▶ **Exercise directions**
Your answer should be every line below that includes the word "Switch".

▶ **Records for this exercise**
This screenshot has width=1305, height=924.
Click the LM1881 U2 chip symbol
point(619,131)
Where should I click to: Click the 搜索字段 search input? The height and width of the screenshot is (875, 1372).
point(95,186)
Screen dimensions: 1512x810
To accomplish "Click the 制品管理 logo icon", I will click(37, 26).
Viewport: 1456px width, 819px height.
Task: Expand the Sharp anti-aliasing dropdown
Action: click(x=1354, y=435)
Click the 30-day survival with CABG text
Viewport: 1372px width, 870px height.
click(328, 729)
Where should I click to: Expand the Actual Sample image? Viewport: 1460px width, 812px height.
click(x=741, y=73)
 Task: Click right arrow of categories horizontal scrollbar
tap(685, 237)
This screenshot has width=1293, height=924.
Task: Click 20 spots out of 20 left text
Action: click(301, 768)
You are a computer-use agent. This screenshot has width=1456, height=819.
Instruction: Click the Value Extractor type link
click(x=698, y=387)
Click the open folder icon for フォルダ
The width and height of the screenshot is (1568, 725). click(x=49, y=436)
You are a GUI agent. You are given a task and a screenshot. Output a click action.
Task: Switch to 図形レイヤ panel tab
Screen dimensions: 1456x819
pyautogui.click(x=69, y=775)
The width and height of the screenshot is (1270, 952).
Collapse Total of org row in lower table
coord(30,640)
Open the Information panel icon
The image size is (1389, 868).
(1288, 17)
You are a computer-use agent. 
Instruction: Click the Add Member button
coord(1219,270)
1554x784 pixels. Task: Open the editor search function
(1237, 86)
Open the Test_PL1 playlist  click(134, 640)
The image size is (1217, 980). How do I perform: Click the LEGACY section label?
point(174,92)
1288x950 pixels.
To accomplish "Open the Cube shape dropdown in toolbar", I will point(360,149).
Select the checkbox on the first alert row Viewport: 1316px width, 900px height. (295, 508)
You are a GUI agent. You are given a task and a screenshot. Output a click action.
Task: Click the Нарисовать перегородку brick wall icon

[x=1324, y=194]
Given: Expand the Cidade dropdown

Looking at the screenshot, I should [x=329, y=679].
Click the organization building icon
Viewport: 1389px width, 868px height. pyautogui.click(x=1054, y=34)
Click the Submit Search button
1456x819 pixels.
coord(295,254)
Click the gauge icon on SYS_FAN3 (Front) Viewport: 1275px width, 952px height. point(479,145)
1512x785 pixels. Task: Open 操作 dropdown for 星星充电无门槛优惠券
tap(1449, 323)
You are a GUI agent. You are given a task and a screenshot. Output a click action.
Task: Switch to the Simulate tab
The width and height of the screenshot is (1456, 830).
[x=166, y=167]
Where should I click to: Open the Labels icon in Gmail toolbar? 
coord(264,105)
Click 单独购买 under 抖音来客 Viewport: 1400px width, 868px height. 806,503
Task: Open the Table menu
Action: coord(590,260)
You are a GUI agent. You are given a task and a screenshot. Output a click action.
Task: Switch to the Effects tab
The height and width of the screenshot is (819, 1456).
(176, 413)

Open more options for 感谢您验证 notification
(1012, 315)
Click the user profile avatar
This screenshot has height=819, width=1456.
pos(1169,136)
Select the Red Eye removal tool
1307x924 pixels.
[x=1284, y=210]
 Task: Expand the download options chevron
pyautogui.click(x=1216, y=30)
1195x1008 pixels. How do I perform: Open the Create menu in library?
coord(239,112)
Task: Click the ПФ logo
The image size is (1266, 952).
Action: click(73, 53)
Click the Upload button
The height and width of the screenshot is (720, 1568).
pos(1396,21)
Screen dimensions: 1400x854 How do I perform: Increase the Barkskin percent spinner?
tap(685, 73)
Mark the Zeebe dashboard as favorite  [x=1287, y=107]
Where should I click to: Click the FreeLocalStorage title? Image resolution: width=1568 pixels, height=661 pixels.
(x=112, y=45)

▶ **Expected answer**
Task: Switch to 図形レイヤ panel tab
Task: Switch to the Simulate tab
Task: Switch to the Effects tab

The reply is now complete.